Don Juan Carlos nació en el exilio, en Roma, miembro de una familia real destronada. Sus errores y, sobre todos ellos, su ansia irracional por el dinero lo fuerzan a acabar la vida como la empezó: fuera de España. Abandonado, repudiado por una parte de la misma España que se había ganado la noche del 23F y convertido en una amenaza para la continuidad de la monarquía constitucional, el rey emérito ha escrito con sus actos, de su puño y letra, un final trágico.
Durante los últimos años, la casa real levantó diques para salvaguardar la institución de los actos de don Juan Carlos, pero uno tras otro fueron reventando por la presión de los acontecimientos. Primero fue aquella imagen insólita de un rey pidiendo perdón, como si un monarca fuese el niño que rompe el jarrón de porcelana de la abuela. «Lo siento mucho. Me he equivocado. No volverá a ocurrir», dijo en el 2012 al saberse que se había roto los huesos una noche en África, después de una jornada de caza de elefantes de la mano de una princesa alemana. Las primeras grietas en la institución ya habían surgido con el juicio a Iñaki Urdangarin, y con la infanta Cristina en el banquillo. El rey no obtuvo el perdón solicitado. Solo dos años después, el incumplimiento de sus obligaciones como jefe del Estado en la Pascua Militar -perdió el hilo de su discurso tras pasar la víspera de fiesta en Londres- obligó a construir otro dique con una decisión insólita: la abdicación.
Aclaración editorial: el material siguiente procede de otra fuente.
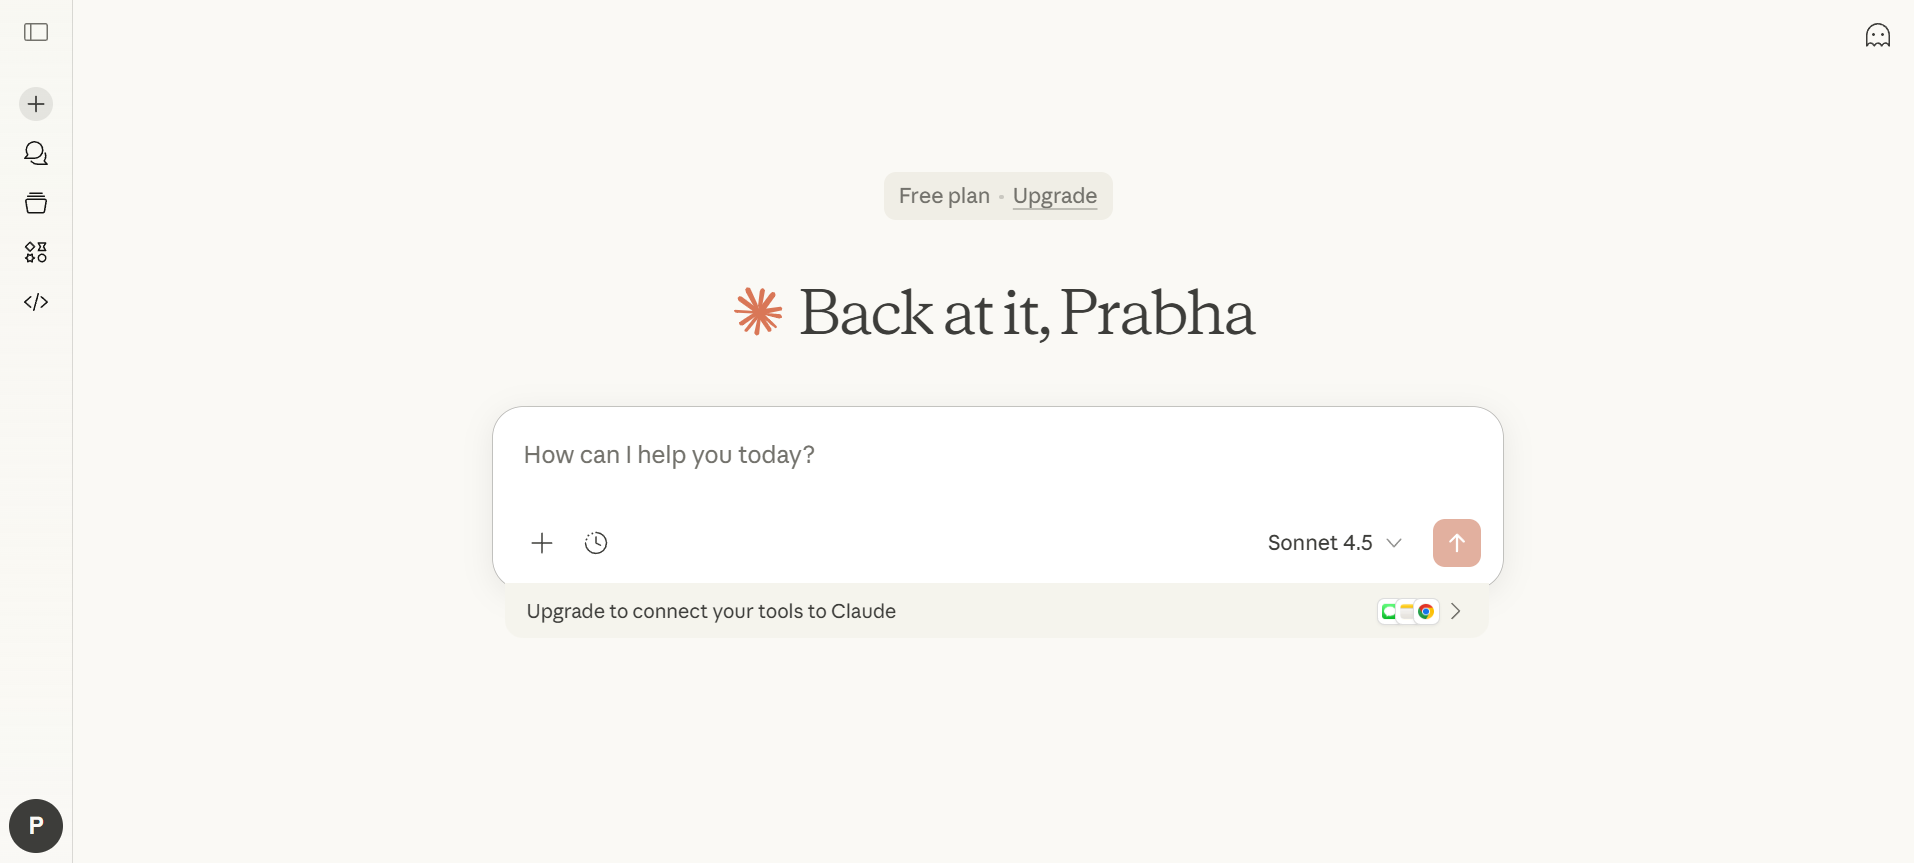1914x863 pixels.
Task: Open the Artifacts icon in sidebar
Action: 36,252
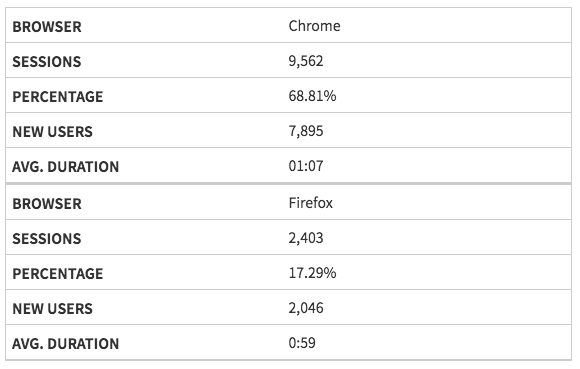The image size is (580, 369).
Task: Select the second SESSIONS label
Action: 47,239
Con don Felipe empezaba una nueva etapa para rehabilitar y alicatar los muros de la institución. España, Francia o Inglaterra han demostrado comprensión con las infidelidades de sus jefes de Estado. El rey emérito podría dedicarse a sus amoríos y a sus amigos al final de la vida, mientras su hijo tomaba las riendas de la institución, pero tampoco el dique de la abdicación fue suficiente. Rompió cuando a partir del 2018 las pesquisas judiciales en Suiza comenzaron a sacar a la luz la fortuna del rey emérito. Los amores se le pueden perdonar a un rey; los millones opacos, no.
Su hijo renunció a la herencia amasada por su padre en el extranjero, y la Casa del Rey dejó al rey emérito sin asignación. Otra vez, otro dique. También derruido. Ahora, don Juan Carlos abandona España -una vez más, un Borbón exiliado- para evitar que el torrente de sus errores sepulte el reinado de don Felipe. Sin embargo, se equivocarán en la Casa del Rey si creen que el problema está resuelto. Hoy, las dificultades para que el rey consolide su reinado son mayores, aunque resulte paradójico, que las que tuvo su padre cuando recibió la corona del franquismo: es otra España, y son otros los actores políticos, los cuales han encontrado en los errores del rey emérito el trapo bajo el que esconder sus miserias. Para la estabilidad de la monarquía constitucional que es España ya solo queda un dique: los aciertos de don Felipe. Si consolida su reinado no será por haberlo heredado, sino por habérselo ganado a partir de ahora.